Letters to the editor

Sept. 11 commemoration was a Hillel group effort

Dear Editor:

Thank you so much for displaying April Samuelson’s article so prominently about Hillel’s Sept. 11 commemoration. We were honored to provide the campus community with a commemoration.

There were a few errors and omissions that we wanted to clarify. The article reported that it was “just a tent and a couple tables.” Perhaps April missed it, but we had a 20 minute interfaith commemoration ceremony at noon with student and staff participation from United Christian Ministries as well as Hillel. We certainly don’t want our interfaith partners overlooked.

While we wish we had read the names of all 2,996 people that died, we were not able to get through all of them — further evidence of the magnitude of the tragedy. Additionally, I was misquoted as saying “I think it’s part of Jewish tradition to take care of the mourner.” In fact, it’s not something “I think,” it’s something we know, something I spoke about in my comments (copies of which I gave to April) and was the main reason driving our program yesterday. On Sept. 11 we are all mourners — we all needed comfort Monday. Hillel was honored to provide a portion of this for the campus.

It was also unfortunate that our written materials went unnoticed as they were a key element of the program. In addition to passing out more than 1,000 buttons, which read “9/11 Never Again” (the wording was misquoted in the photo caption) we passed out palm cards which prompted students to reflect — and encouraged them to “seize the moment” and live life with the awareness that everyday is a chance to leave your legacy on the world.

Unfortunately, the tragedy of Sept. 11 was 2,996 people’s last day in this world. Recognizing that we never know when ours will be, Jewish tradition focuses on our actions in this world and encourages us to make the most of each and every day.

I hope that we were able to be a physical space for students to grieve and reflect. I hope that the more than 1,000 people who wore buttons and read our materials found meaning in the day. I hope that we honored all those affected by Sept. 11.
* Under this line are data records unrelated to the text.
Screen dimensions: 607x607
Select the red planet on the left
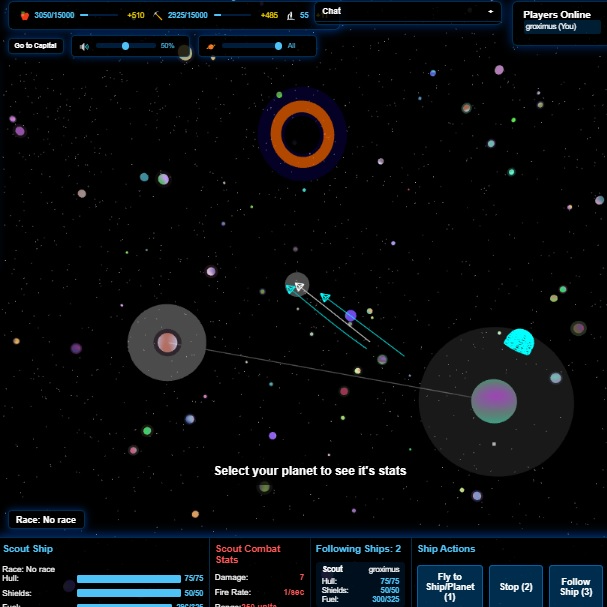click(167, 343)
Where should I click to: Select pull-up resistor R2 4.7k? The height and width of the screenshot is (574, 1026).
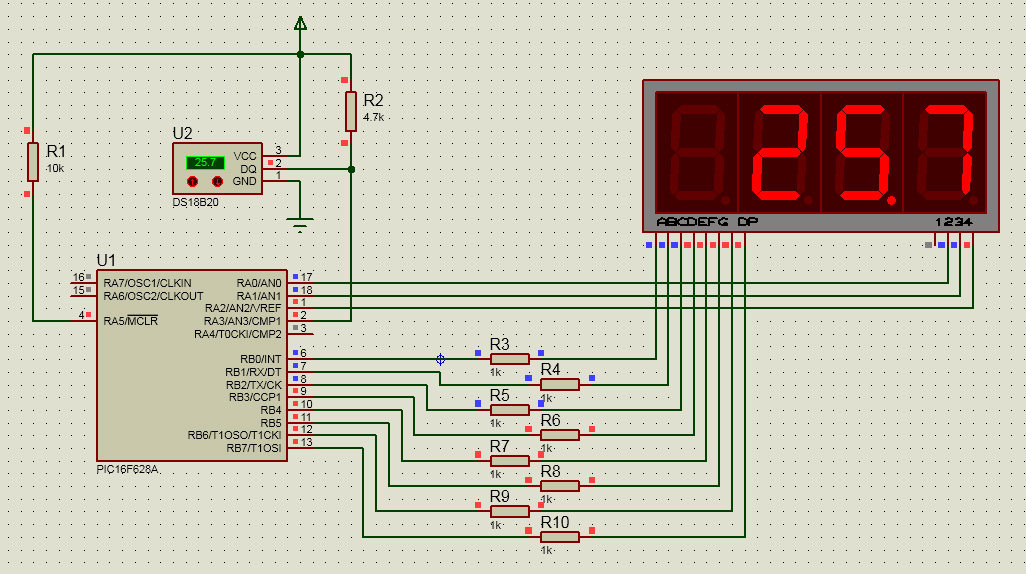(x=351, y=111)
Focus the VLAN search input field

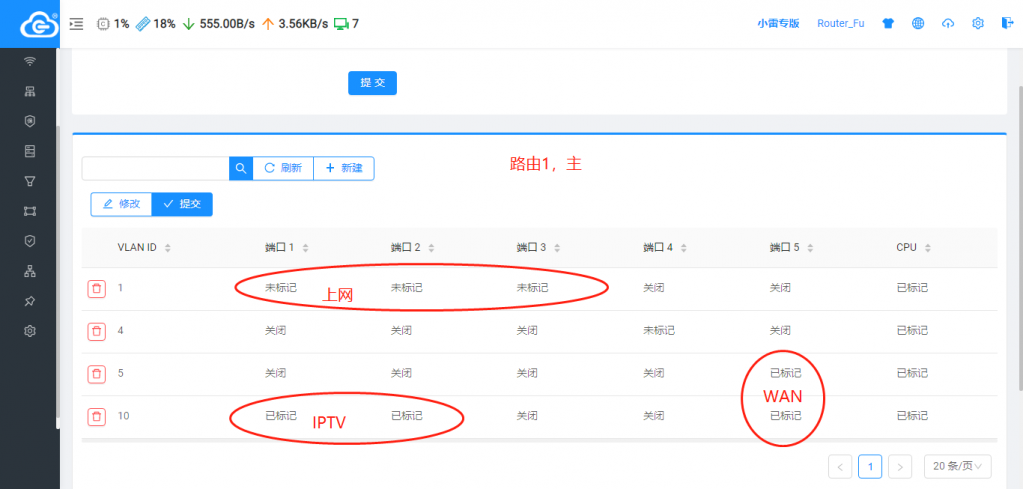coord(156,168)
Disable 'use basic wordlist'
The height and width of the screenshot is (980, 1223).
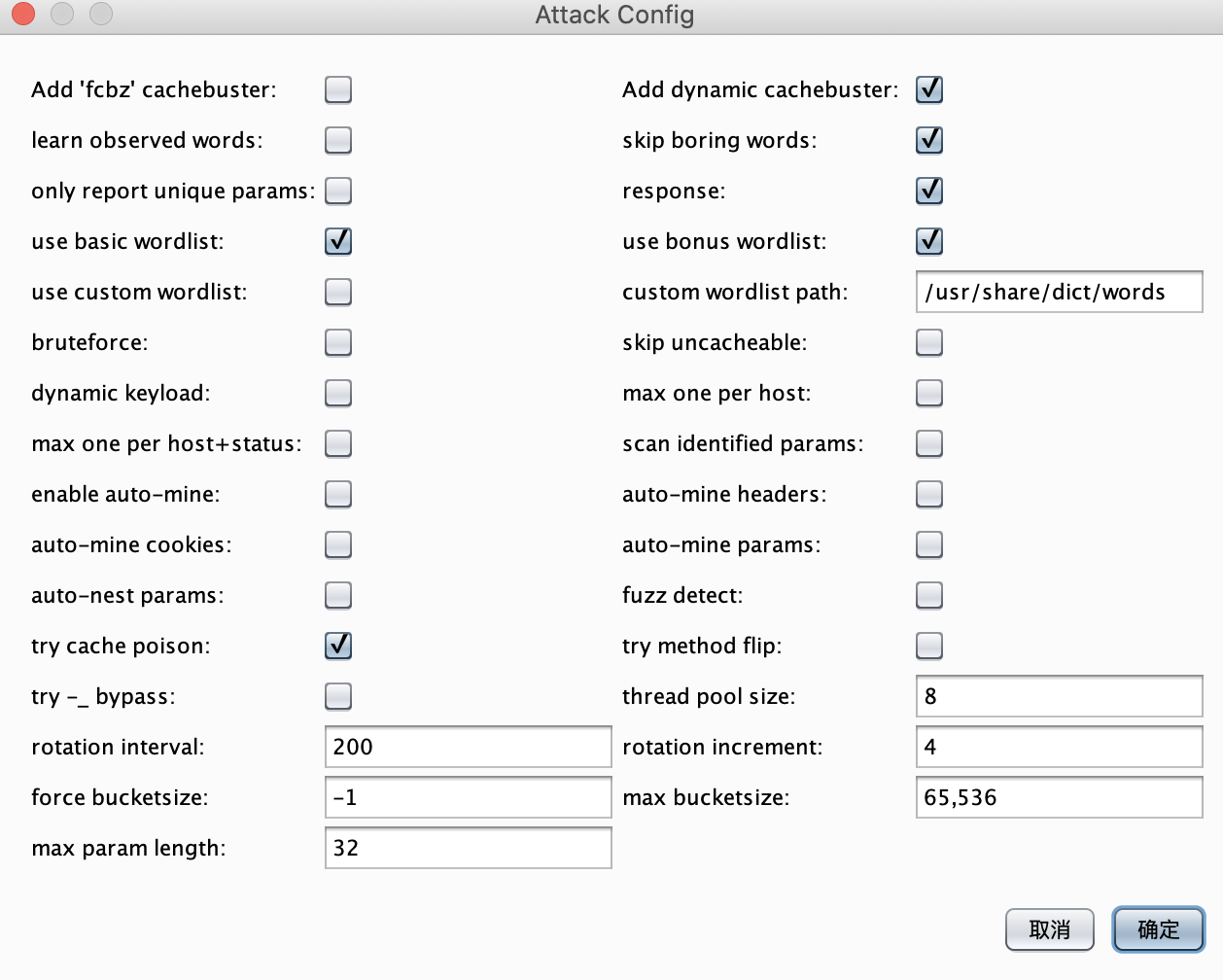pyautogui.click(x=338, y=241)
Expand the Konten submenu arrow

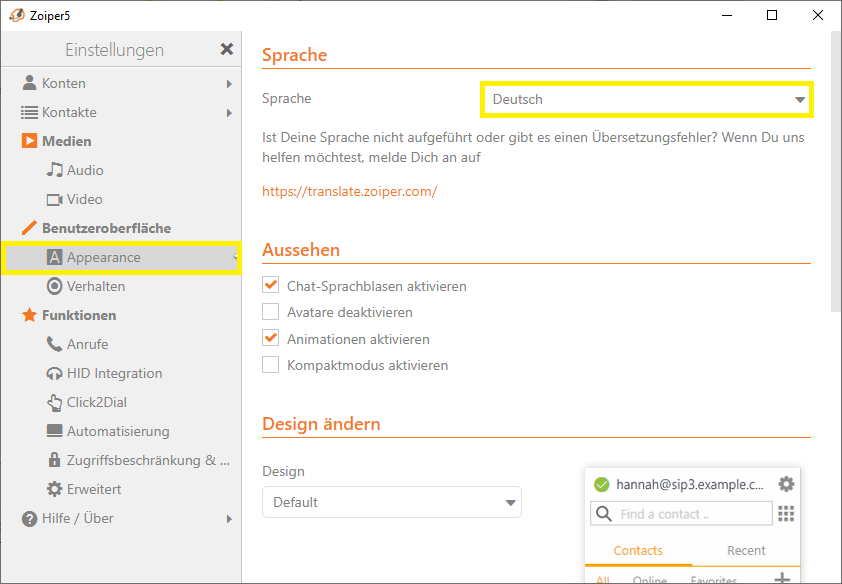pos(229,84)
Zichronim L’vrachot — may their memory be for a blessing.

Jennifer Chestnut

Executive Director

Hillel at Kent State University

Humans, not technology, are the key to retention

Dear Editor:

The Tues., Sept. 12, article titled “Retention on the agenda” was old news in many ways.
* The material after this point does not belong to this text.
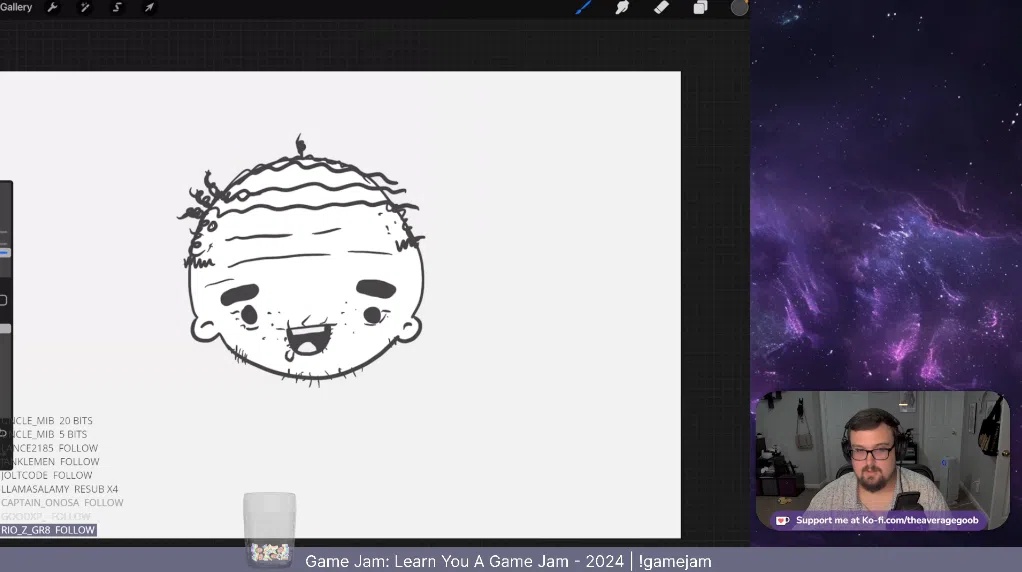1022x572 pixels.
Task: Open the Layers panel
Action: [x=700, y=8]
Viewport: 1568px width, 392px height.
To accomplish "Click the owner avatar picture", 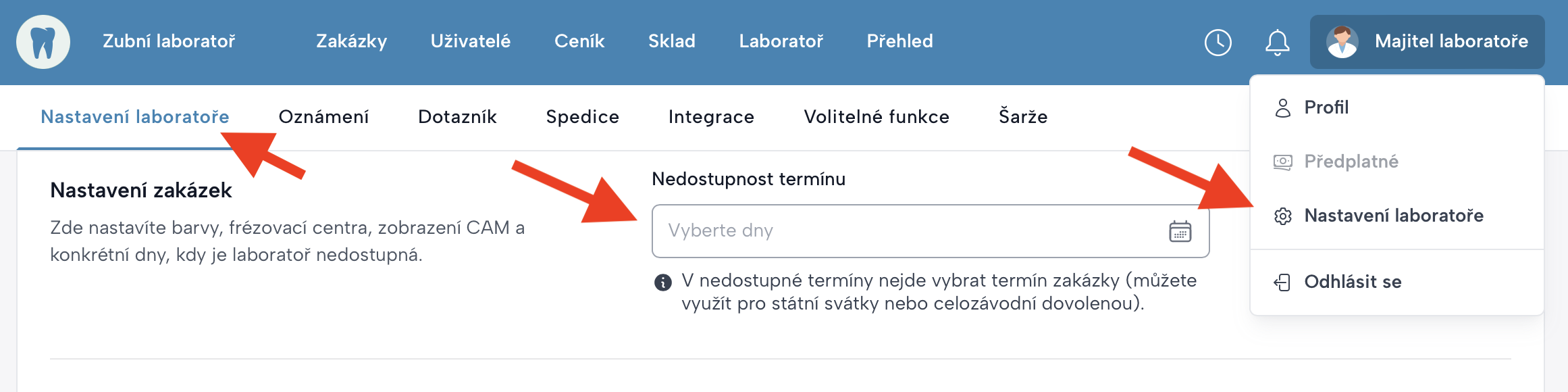I will pos(1342,42).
This issue has been batted around for too long and never resolved. But, then, an actual “plan” has never been put in place for long enough where it could be evaluated and judged effective, or not.

Has it?

If true, that’s both sad and shows a lack of leadership, or something, from on high.

In any case, the article mentioned e-mail listservs as an approach to create a “more focused feeling for each student.”

That thinking is what has NOT led to a solution to the problem. The computer, technology in general, does not invite “feeling.” It is so far removed from one-on-one student/teacher contact and that’s what students need, especially freshmen, who matriculate on this huge and greatly populated campus.

People need the human touch — someone who listens, tries to help — not a keyboard.

Has anyone truly looked into establishing a mentoring program involving all teachers, no exceptions for research or publishing, and students?